Russia’s Star Blizzard Group sends typical targets spear-phishing messages, this time offering a supposed opportunity to join a WhatsApp group through scanning a QR code and further a link culminating the phishing attack, which stands exposed by Microsoft Threat Intelligence. This time Microsoft has noted a shift in New Star Blizzard’s approach wherein it is leveraging a new access vector to trample the security walls gaining access to the user’s device. 

The attackers are setting the foundation targeting Government officials or diplomats (both incumbent and former position holders), defense policy or international relations researchers whose work touches on Russia, and sources of assistance to Ukraine related to the war with Russia.
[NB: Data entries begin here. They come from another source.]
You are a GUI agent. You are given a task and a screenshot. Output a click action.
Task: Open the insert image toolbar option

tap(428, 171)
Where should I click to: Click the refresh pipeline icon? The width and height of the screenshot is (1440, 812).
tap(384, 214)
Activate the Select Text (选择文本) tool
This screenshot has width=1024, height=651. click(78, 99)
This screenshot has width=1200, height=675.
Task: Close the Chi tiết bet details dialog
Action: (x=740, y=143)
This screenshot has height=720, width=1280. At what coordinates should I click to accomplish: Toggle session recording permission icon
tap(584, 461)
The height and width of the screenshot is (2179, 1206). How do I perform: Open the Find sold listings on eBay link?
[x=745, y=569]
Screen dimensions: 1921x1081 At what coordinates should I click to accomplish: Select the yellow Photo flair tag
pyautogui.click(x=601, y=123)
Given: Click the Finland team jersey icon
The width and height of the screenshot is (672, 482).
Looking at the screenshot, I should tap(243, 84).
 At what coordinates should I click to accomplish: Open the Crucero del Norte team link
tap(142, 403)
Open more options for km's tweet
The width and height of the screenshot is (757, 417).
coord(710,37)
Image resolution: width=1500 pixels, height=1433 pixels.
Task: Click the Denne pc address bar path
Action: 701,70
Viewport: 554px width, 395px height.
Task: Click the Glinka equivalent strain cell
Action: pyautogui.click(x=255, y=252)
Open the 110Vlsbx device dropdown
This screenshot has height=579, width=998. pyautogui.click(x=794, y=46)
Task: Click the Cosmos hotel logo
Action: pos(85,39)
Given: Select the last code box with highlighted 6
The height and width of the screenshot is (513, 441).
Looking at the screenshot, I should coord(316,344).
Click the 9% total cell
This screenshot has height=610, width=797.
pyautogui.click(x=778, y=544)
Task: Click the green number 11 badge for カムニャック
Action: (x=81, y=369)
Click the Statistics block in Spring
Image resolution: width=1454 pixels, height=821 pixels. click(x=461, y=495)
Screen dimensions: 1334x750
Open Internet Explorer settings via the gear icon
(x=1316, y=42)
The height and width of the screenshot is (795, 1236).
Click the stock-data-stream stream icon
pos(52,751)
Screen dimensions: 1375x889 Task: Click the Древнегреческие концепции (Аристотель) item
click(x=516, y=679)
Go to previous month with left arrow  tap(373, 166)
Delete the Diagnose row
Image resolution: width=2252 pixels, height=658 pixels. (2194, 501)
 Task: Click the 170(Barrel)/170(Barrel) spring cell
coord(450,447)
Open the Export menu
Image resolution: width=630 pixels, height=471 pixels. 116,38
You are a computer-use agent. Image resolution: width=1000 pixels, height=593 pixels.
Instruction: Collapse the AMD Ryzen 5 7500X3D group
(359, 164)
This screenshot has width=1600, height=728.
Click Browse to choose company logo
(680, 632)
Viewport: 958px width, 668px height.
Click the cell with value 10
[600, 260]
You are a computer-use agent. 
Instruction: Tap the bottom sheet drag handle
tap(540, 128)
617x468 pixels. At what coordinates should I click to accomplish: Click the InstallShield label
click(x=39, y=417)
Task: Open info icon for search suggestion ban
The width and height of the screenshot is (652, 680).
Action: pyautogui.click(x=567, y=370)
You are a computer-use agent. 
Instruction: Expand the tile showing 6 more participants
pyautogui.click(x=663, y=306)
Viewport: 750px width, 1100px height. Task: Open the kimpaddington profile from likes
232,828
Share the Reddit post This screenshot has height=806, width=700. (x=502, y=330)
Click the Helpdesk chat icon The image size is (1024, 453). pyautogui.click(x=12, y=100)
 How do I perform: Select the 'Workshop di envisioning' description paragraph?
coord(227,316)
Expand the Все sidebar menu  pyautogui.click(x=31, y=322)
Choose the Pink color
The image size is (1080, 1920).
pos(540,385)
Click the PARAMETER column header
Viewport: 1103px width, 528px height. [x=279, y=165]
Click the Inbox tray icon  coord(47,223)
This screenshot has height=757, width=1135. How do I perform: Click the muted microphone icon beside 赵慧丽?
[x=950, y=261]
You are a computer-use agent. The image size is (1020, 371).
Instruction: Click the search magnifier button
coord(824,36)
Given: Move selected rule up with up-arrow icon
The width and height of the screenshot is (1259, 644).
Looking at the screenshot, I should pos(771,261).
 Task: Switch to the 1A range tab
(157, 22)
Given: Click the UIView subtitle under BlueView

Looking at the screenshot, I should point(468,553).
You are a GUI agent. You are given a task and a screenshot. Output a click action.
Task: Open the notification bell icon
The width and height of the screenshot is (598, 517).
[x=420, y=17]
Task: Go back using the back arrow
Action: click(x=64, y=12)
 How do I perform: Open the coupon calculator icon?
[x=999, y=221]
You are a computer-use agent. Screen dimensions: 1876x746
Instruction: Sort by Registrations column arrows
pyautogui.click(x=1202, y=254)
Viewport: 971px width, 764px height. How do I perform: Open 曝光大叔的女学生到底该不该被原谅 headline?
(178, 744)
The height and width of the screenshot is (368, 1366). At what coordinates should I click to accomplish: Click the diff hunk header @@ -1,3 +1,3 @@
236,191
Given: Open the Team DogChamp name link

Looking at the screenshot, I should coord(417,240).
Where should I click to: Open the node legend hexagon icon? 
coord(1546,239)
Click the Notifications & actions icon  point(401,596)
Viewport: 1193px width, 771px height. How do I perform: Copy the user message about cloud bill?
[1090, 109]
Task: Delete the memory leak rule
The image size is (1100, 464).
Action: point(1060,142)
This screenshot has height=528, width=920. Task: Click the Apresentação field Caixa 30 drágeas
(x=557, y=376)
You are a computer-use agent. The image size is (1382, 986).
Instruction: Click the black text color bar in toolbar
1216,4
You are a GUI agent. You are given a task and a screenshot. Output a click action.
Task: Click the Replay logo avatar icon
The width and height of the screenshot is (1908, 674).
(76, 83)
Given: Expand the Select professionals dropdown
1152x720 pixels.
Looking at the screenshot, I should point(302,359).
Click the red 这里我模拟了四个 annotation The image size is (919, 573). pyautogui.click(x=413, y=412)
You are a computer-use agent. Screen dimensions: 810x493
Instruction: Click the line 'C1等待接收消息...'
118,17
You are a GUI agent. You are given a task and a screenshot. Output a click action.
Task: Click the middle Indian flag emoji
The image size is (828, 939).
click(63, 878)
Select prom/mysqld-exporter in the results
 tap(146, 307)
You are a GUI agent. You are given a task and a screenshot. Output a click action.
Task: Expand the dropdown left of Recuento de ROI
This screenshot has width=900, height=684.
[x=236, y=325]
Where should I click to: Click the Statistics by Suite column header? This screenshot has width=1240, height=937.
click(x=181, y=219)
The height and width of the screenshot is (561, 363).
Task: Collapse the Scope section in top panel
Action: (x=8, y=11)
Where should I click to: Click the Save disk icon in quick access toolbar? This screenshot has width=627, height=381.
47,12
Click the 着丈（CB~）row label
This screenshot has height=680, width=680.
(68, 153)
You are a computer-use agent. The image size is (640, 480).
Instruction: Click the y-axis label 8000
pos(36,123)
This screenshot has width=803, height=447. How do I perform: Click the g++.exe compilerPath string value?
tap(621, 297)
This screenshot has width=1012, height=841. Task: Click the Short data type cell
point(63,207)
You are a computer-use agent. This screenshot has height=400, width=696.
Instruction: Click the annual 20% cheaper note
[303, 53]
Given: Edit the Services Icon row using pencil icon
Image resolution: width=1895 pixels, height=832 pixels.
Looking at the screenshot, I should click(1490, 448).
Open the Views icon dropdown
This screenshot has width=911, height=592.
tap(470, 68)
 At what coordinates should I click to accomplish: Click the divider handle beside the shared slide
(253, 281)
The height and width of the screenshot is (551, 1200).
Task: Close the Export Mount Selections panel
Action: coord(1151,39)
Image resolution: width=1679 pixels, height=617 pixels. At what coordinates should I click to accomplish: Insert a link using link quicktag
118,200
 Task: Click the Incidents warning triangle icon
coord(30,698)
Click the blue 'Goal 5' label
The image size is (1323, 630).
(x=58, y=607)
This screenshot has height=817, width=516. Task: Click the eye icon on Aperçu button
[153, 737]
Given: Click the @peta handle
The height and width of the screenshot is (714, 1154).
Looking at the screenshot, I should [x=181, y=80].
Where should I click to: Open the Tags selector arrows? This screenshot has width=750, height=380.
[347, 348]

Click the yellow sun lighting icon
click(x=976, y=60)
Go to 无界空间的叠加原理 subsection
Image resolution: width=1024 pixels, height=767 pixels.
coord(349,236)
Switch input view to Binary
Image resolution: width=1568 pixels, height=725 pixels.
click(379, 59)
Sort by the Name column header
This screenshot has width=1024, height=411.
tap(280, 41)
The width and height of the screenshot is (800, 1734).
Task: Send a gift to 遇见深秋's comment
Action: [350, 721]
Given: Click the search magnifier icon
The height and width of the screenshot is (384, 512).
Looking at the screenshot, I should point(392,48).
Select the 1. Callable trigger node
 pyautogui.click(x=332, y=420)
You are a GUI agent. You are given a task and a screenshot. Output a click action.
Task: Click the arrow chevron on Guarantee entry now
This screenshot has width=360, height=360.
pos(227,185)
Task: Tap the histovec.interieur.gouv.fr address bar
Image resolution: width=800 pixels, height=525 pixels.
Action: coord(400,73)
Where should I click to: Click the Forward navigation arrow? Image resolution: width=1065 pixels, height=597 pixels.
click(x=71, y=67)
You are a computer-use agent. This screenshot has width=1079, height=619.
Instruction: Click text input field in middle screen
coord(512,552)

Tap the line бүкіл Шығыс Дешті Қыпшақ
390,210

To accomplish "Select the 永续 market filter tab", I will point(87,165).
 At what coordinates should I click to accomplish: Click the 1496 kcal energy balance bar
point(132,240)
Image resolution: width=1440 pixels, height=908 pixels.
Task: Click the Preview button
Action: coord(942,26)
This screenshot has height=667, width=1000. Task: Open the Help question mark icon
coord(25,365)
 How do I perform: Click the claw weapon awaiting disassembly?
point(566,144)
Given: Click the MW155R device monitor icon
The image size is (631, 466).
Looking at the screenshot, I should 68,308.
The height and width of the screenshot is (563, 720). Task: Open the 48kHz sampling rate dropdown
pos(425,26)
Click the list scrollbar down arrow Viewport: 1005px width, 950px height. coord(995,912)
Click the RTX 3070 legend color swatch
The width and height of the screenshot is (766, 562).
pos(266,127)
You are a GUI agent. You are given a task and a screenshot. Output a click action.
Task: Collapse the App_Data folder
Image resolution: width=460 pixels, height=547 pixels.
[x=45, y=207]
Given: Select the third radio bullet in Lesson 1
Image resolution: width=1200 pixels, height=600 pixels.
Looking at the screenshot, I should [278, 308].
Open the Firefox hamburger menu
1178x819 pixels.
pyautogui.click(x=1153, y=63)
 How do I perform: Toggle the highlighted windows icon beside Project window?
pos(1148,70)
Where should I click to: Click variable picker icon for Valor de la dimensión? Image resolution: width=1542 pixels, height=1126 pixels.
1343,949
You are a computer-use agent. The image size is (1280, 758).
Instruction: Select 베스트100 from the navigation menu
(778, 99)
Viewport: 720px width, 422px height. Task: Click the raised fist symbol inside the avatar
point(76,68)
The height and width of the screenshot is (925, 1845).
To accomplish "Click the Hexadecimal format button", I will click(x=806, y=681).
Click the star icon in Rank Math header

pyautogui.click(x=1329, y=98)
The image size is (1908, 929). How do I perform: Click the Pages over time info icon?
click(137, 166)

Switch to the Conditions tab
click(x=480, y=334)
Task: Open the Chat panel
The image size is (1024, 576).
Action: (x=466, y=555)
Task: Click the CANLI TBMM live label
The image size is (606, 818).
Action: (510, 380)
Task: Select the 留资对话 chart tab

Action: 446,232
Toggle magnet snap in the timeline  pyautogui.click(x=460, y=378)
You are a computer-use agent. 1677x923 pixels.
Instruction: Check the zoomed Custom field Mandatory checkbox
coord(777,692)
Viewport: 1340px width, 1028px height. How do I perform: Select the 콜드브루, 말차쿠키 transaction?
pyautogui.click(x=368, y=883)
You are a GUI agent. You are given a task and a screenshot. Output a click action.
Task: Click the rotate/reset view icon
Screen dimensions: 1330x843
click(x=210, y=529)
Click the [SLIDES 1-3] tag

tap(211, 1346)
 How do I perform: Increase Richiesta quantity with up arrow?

This comes amid the increasing use of QR codes and WhatsApp communications in our day-to-day lives opening yet another avenue of exploitation. 

Star Blizzard Targeting WhatsApp: Reasons 

According to Microsoft’s blog post, the shift to compromising WhatsApp accounts is likely in response to the exposure of Star Blizzard’s TTPs by Microsoft Threat Intelligence and other organizations, including cybersecurity agencies in the US.  The threat actor is possibly trying to change its avenue to evade detection by agencies and bodies. 

New Star Blizzard: Are You in The Targets? 

Star Blizzard typically targets the following:

• Government or diplomacy (incumbent and former position holders)
• Research into defense policy or international relations when related to Russia
• Assistance to Ukraine related to the ongoing conflict with Russia

These have also been estimated as the most prominent targets of the recent attack. While the first two limit the targets, the 3trd one opens up the scope and levels it up to a global audience, common masses included.

New Star Blizzard TTP: How it can impact you? 

This can impact the common masses in several manners. One among them is the impact when other such actors adopt this and start net-trapping common people in the lure of joining their groups either in the name of helping people or for getting investment tips. 

The TTP followed by Star Blizzard includes providing the wrong Quick Response (QR) code first and a link to join the WhatsApp group increasing the chances of people falling prey to their, then and further too, to bad motives as QR-based payments and access are on the rise among the masses.

Also read: Indian Business Leaders Top The Charts with a Readiness of 35% in Combating Cybersecurity Threats

How you can keep yourself safe? 

To safeguard yourself against the evolving tactics employed by threat actors like Star Blizzard, exercise extreme caution when encountering QR codes or joining WhatsApp groups. Thoroughly scrutinize the source and authenticity of any links presented. Verify the credibility of the organization or individual disseminating the information through independent research or by cross-referencing with reliable sources. Maintain a healthy dose of skepticism and avoid impulsive decisions that could inadvertently compromise your digital security.